WHAT YOU NEED TO DO:
1: In the office dares list below, shorten the dare that begins "Kneel in front of the water cooler" to one brief sentence that keeps its main facts.
2: In the office dares list below, for how long should the zipper be left open?
3: Add the next few dares to the office dares list below, starting after the last dare shown.

4)    Phone someone in the office you barely know, leave your name and
       say "Just called to say I can't talk right now. Bye".
5)    To signal the end of a conversation, clamp your hands over your
       ears and grimace.
6)    Leave your zipper open for one hour. If anyone points it out,
       say,"Sorry, I really prefer it this way".
7)    Walk sideways to the photocopier.
8)    While riding an elevator, gasp dramatically every time the doors
       open.

THREE-POINTS DARES


1)    Say to your boss, "I like your style" and shoot him with
       double-barreled fingers.
2)    Babble incoherently at a fellow employee then ask "Did you get
       all that, I don't want to have to repeat it".
3)    Page yourself over the intercom (do not disguise your voice).
4)    Kneel in front of the water cooler and drink directly from the
       nozzle (there must be a 'non-player' within sight).
5)    Shout random numbers while someone is counting.

Item position entries

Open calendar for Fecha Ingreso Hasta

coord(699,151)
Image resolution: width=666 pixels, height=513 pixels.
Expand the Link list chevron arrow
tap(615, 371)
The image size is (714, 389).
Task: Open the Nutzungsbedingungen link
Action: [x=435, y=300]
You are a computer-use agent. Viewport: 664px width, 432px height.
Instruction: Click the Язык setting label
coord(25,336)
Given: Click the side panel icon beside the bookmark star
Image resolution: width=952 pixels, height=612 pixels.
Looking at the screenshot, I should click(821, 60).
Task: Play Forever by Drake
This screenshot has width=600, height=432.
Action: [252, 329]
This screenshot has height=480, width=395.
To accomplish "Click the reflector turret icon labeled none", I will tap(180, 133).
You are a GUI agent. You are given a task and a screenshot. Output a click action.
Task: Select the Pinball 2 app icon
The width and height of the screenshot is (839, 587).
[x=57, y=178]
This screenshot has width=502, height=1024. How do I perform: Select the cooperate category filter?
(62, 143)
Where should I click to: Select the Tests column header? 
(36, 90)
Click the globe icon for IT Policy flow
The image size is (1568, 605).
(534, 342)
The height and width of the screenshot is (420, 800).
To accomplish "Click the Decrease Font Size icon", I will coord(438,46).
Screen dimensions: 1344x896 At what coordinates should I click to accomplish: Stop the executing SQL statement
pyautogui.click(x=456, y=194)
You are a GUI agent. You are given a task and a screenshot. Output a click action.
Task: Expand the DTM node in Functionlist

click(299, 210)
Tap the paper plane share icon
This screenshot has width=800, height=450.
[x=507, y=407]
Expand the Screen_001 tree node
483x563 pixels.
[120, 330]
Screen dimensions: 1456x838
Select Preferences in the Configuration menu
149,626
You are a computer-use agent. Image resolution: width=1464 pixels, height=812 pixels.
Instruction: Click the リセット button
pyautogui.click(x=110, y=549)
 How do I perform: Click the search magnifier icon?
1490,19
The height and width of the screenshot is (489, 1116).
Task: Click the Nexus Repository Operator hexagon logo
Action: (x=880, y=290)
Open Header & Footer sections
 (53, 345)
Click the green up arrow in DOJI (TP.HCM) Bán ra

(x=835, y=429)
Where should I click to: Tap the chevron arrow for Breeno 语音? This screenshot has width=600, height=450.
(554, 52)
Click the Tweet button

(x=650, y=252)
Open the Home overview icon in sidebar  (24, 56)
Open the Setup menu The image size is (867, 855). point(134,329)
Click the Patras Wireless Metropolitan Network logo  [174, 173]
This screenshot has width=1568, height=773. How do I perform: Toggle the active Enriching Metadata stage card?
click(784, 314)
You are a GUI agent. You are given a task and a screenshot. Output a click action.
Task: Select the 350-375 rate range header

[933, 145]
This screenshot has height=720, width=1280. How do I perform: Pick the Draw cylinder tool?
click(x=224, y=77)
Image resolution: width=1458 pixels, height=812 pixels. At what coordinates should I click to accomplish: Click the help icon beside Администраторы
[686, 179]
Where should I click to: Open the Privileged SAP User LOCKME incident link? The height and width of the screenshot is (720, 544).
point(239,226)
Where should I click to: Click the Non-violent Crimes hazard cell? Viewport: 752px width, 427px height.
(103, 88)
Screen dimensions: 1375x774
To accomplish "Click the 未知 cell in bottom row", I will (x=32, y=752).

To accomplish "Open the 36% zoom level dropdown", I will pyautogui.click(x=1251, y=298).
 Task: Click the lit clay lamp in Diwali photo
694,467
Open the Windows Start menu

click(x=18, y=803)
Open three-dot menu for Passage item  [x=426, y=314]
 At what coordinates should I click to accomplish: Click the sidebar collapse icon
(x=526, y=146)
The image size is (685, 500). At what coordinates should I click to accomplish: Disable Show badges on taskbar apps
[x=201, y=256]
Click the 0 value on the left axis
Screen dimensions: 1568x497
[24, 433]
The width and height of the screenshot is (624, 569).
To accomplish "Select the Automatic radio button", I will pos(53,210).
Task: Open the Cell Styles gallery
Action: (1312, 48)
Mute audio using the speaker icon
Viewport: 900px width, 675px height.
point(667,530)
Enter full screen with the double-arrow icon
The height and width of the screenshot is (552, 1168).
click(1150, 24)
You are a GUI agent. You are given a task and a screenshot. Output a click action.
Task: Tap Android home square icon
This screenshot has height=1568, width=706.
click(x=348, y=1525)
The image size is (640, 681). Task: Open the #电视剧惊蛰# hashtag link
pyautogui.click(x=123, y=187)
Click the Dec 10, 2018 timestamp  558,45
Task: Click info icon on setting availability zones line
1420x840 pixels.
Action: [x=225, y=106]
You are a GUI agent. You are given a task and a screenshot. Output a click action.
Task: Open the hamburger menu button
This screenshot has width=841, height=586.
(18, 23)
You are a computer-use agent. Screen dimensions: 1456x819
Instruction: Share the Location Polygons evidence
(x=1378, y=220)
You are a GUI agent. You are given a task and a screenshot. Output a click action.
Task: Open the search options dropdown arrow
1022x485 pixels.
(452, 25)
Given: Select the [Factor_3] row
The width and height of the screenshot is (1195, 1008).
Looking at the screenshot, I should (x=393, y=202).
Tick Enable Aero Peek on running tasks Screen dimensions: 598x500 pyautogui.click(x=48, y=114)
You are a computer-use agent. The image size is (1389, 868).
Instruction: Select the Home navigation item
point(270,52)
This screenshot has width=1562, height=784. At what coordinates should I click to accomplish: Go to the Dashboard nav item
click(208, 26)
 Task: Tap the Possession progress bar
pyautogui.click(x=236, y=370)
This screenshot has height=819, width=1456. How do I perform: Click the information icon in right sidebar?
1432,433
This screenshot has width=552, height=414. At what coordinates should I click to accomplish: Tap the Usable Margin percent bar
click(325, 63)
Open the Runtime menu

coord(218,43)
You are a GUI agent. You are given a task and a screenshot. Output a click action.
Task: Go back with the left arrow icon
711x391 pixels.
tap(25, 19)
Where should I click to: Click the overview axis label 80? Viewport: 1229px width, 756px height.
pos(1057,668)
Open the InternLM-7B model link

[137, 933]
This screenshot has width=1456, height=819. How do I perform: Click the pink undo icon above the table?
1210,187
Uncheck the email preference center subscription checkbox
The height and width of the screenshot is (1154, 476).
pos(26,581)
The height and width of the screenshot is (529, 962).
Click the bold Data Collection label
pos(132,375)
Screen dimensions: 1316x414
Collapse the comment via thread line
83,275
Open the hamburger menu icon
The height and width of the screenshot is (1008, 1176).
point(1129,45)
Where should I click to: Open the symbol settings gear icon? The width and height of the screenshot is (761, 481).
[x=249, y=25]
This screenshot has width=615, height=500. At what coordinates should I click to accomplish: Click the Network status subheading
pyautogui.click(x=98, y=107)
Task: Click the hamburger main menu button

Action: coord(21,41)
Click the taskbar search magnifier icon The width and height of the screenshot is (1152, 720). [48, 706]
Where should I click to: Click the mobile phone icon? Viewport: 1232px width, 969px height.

ANSWERS:
1: Kneel at the water cooler and drink straight from the nozzle while a non-player can see you.

2: One hour.

3:
FIVE POINT DARES

1)    At the end of a meeting, suggest that, for once, it would be
       nice to conclude with the singing of the national anthem (extra
       points if you actually launch into it yourself).
2)    Walk into a very busy person's office and while they watch you
       with growing irritation, turn the light switch on/off 10 times.
3)    For an hour, refer to everyone you speak to as "Bob".
4)    Announce to everyone in a meeting that you "really have to go do
       a number two".
5)    After every sentence, say 'mon' in a really bad Jamaican accent,
       as in "the report's on your desk, mon".  Keep this up for one hour.
6)    While an office mate is out, move their chair into the elevator.
7)    In a meeting or crowded situation, slap your forehead repeatedly
       and mutter, "Shut up, damn it, all of you just shut up!".
8)    At lunchtime, get down on your knees and announce "As God is my
       witness, I'll never go hungry again".
9)    In a colleagues diary, write in 10am: "See how I look in tights".
10)  Carry your keyboard over to your colleague and ask "You wanna
       trade?".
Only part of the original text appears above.